- What needs to be done:
Among the records, find the lines that hold the string "logo" and return them.

......

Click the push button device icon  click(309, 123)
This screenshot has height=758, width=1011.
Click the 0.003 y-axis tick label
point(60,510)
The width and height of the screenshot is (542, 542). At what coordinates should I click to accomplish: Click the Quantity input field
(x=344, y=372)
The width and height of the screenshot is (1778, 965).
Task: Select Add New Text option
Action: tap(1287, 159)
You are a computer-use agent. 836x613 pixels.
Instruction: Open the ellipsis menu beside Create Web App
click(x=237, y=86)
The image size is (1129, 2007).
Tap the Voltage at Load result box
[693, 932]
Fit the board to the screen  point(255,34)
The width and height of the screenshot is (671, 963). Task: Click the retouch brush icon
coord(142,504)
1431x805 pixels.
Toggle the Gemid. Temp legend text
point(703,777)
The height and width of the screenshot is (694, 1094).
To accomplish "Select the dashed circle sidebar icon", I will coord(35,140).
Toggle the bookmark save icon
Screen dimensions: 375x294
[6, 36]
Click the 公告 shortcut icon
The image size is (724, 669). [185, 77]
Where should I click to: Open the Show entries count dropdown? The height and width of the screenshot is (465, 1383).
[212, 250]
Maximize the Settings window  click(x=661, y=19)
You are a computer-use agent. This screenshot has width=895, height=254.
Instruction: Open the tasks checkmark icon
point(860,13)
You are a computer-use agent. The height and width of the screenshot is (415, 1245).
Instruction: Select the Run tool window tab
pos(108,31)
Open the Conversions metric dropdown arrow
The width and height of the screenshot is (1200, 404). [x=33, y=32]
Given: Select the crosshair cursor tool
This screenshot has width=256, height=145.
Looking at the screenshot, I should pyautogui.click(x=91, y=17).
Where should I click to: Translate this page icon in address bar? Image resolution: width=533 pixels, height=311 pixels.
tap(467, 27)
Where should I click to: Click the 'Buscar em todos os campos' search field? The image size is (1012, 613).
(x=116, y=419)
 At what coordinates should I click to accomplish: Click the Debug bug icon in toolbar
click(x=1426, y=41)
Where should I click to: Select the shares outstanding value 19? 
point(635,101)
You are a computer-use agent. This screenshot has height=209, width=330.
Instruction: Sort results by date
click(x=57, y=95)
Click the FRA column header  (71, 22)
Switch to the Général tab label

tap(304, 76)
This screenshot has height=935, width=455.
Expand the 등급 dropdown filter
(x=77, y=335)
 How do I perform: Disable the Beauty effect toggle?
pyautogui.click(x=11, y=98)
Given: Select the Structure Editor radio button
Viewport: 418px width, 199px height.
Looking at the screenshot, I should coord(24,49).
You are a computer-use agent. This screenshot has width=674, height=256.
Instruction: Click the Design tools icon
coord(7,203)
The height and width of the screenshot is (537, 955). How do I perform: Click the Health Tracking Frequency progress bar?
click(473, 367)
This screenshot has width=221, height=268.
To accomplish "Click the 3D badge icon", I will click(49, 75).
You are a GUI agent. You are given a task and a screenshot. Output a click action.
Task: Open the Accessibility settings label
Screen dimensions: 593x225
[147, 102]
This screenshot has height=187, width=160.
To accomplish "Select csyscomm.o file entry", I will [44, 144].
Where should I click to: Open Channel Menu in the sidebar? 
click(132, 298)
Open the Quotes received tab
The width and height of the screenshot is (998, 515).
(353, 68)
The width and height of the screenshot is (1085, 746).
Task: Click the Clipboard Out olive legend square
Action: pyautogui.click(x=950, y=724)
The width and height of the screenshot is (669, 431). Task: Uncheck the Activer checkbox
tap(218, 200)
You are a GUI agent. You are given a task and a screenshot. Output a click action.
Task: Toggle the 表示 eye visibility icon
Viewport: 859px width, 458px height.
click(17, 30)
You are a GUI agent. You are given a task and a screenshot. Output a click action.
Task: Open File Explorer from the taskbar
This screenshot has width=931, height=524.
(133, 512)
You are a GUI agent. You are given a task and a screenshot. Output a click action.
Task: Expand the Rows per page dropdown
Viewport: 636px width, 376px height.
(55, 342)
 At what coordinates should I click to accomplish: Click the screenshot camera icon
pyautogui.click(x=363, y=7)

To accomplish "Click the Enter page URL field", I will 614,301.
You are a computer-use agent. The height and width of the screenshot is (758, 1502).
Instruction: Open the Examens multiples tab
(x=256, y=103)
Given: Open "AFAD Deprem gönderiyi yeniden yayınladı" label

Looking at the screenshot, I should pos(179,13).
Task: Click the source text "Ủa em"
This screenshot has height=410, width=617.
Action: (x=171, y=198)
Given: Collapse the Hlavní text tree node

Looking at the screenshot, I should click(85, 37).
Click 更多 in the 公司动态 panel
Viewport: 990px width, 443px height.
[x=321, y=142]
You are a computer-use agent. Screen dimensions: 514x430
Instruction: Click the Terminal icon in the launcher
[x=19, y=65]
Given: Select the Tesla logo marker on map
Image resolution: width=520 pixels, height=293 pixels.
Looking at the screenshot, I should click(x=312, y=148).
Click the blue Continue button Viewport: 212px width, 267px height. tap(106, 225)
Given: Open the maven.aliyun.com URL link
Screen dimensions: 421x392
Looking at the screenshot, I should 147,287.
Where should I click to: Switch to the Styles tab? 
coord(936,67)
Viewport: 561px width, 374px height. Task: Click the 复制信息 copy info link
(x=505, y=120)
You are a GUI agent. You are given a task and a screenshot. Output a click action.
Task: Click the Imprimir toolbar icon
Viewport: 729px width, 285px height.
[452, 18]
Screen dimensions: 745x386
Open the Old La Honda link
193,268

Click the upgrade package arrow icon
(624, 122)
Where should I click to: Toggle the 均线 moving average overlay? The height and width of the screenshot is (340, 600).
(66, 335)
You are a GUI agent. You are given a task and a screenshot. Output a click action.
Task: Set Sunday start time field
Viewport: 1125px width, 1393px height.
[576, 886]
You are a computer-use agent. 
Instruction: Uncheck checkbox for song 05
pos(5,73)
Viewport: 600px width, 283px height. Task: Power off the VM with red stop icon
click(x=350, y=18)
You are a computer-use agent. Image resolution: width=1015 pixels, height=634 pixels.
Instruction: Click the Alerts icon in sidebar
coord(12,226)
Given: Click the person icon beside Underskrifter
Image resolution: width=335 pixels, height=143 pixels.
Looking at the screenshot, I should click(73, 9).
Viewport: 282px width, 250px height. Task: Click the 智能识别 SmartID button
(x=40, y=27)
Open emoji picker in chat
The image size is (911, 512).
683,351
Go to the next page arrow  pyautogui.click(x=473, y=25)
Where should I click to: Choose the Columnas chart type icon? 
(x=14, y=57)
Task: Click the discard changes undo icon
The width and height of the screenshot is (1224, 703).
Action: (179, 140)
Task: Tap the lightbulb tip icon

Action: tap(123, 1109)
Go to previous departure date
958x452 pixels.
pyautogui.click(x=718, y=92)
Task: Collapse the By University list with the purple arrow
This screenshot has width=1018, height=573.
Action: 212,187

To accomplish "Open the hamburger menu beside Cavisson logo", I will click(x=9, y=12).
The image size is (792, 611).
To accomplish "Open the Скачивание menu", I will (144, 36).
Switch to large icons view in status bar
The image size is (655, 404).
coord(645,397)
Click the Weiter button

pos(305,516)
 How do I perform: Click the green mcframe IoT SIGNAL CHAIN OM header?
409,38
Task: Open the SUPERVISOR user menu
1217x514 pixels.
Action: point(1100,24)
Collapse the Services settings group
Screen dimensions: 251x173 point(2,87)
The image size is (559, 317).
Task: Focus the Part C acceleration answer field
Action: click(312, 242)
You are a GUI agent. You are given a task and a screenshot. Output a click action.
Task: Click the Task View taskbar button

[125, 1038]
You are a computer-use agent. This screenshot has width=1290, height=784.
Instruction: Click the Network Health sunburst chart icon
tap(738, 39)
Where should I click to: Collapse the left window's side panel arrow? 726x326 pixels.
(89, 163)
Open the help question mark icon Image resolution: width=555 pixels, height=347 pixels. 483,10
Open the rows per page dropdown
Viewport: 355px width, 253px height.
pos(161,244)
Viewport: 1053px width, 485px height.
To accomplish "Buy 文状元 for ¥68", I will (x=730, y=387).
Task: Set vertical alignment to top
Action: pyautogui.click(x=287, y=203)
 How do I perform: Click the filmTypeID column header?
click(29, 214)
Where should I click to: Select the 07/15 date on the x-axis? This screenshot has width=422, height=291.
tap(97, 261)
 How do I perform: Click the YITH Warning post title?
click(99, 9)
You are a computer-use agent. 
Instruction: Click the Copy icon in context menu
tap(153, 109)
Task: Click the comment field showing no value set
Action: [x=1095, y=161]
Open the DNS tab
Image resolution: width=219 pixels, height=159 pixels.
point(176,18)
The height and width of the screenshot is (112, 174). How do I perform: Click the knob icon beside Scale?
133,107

......

- Answer section:
Given: Select the Tesla logo marker on map
To accomplish "Open the hamburger menu beside Cavisson logo", I will click(x=9, y=12).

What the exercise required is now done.